Ein krimineller Mob zog beim G20-Gipfel durch Hamburg – linksautonome Gewalttäter, die mit einer unglaublichen Rücksichtslosigkeit schwere Straftaten begingen; ein vermummter „schwarzer Block", der aus Pflastersteinen und schweren Gehwegplatten lebensgefährliche Wurfgeschosse machte; dem es erkennbar nur um Gewalt und Zerstörung ging; dem die Gesundheit, sogar das Leben der Polizeibeamtinnen und Polizeibeamten gleichgültig war, die die Stadt und ihre Bewohnerinnen und Bewohner schützen wollten. Und die Linke-Fraktion im Weseler Kreistag sagt dazu – nichts. „Diese fehlende Distanzierung von den Gewalttaten und den Gewalttätern ist beschämend", unterstreicht Heinz-Peter Kamps als stellvertretender Vorsitzender der CDU-Kreistagsfraktion.

 

Die Gelegenheit zu einem klärenden Wort ließen die Linken in der letzten Kreistagssitzung vor der Sommerpause ungenutzt.
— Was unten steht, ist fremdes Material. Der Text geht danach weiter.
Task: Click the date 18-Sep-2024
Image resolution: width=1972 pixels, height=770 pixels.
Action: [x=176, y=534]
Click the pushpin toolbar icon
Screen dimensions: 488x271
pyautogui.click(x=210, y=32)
Dort war gleich zweimal eine skandalöse Presseerklärung zum Thema geworden, die der Linke-Fraktionssprecher Sascha Wagner als Landesgeschäftsführer seiner Partei im Zusammenhang mit G20 veröffentlicht hatte. Darin hatte Wagner der Polizei von Anfang an die Verantwortung für die Eskalation in Hamburg zugewiesen und sich in die Anschuldigung verstiegen, die „vermummten Chaoten", von denen vielerorts die Rede war, hätten im Rahmen des Demonstrationsgeschehens mehrheitlich Uniformen getragen. „Angesichts der von linksautonomen Gewalttätern ausgelebter Brutalität gegen Menschen, angesichts angezündeter Autos, beschädigter Häuser und geplünderter Läden seine Worte zurückzunehmen, hat sich Herr Wagner im Kreistag erkennbar selbstgefällig zurückgelehnt und geschwiegen. Heinz-Peter Kamps: „Das ist unvertretbar, ja unverzeihlich - nicht zuletzt gegenüber den Polizeibeamtinnen und Polizeibeamten, die auch aus Nordrhein-Westfalen und wohl auch aus unserem Kreis Wesel in Hamburg im Einsatz waren, um dort unter Gefährdung des eigenen Lebens für Sicherheit zu sorgen und das Recht zu schützen, friedlich für seine Meinung zu demonstrieren. Für ihren Einsatz gehört der Polizei unser aller uneingeschränkter Dank". Die Linken müssten sich nun ins Stammbuch schreiben lassen: Wer sich nicht eindeutig von den Gewalttaten distanziert, trägt Mitverantwortung für das Handeln eben jener Kriminellen, die sich an ihrer eigenen Gewalt berauschen. Solche klärenden Worte hätte sich der stellvertretende CDU-Fraktionsvorsitzende im übrigen auch von SPD und Bündnis 90/ Die Grünen im Kreis gewünscht. Denn ihre Parteien hatte Wagner in seiner Erklärung ebenfalls als politisch verantwortlich für die Eskalation bezeichnet.